A long, long time ago cartoonist were the toast of the town. They were as popular and twice as dashing as matinee idols, they dined with dignitaries and dipped their pens in different inkwells nightly. Oh, what a time to have been alive! Sure, whooping cough, World Wars, and syphilis were looming around every corner, but it was still the greatest time to have been an American cartoonist.
Flash forward to now. All of us have second jobs, eat at soup kitchens, or are under the tyrannical control of clueless art directors and women execs who resent that cartoon networks show cartoons anyway. O, bygone era. What happened? Where did we go wrong?

Sure, the fall of theatrical cartoons, print, and readers certainly didn’t help, but the blame falls on the shoulders of us, the cartoonist. How, pray tell, do we expect to be treated like the manly men that we are if we don’t look like men? Go to a comic convention or any animation studio… T-shirts and shorts and beards as far as the eye can see.  Just because your work environment is ‘laid back’ or your boss is ‘really cool’ does not mean you should come to work in your jammie jam jams. Look, the world will respect us again, when we look like we belong on a bottle of Barbicide.

I know, I know. Before the onslaught of angry emails from slobs comes in to say, “Oh yeah, what about, blah blah blah, he’s famous and he wears sock and sandals!” I get it. Sometimes poorly dressed cartoonists slip through, and by the grace of God make it without fashion sense, but what are we doing talking about him? We are talking about you. I guarantee a lot more people will be doing the same if you dress dapper.

“I don’t worry about clothes; I am too busy making art!” As if the two are mutually-exclusive. All artists should care about clothes. You like color and pattern right? I am telling you, man. Let’s face it, clothes talk with word balloons. You ARE your art.

All hope isn’t lost. Let your old pal Josh give you the ins and outs of cartoonist fashion. While my career is hardly anything to envy, I got a hot girlfriend, so I must know a thing or two about this. Sit down and take it in. You are gonna need all the help you can get, dude.

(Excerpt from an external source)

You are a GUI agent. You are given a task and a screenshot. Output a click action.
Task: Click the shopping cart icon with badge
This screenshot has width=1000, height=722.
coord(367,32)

  • YOUR HAIR: Ever notice that everyone in your high school year book’s hair looks silly, yet if you look at a picture of your grandfather from his wily days of youth he could travel through time and go unnoticed? That’s because all the good haircuts were invented 60 years ago. If your sweet Grandpappy didn’t sport it, well, neither should you.  Style your shit with pomade and never ever dye your hair.
  • YOUR SHIRT: While t-shirts are okay (with nothing on them if you are over 30) it’s best to keep to a well-tailored buttoned up collared shirt. It’s hot out? They make ’em in short sleeve too. Tuck your shirt in if you are skinny.
  • YOUR PANTS: I am about to blow your mind here, but jeans are always cool. Just make sure they are dark and crisp. If you can see your socks or can’t see your shoes then you are in the wrong jeans, my friend. Oh, and no matter how well the jeans fit. ALWAYS wear a belt. Please note, short pants are only worn in the privacy of your own home.
  • YOUR SHOES: Dude, enough with the chucks already. Buy a pair of shoes from the men’s section. Leather will always suffice. Unless you are playing basketball or whatever the hell it is you do, athletic shoes are a no no. Oh, for G-D’s sake, never, ever, ever wear sandals or flip flops. I don’t care if it’s the dead of summer and you are on a beach, never, ever, ever wear flip flops. Flip flops tell the world you value your personal comfort above all else. It’s our world, men, make sure of it. Keep your feet under wraps always.
  • YOUR ACCESSORIES:  As I mentioned before, no man should be caught dead without a belt. I would say a nice watch is something else you should look into. I mean, like, I know we all have cell phones that tell us what time it is making watches impractical, but that’s part of a watches charm, impracticality.  Speaking of which, avoid ‘wacky’ adornments like non-functioning whistles or green lantern rings. Everyone already knows you are kooky-goofy-zany because you draw cartoons. No need to over-do it. Oh, and you aren’t fooling anyone, baldy. No hats indoors.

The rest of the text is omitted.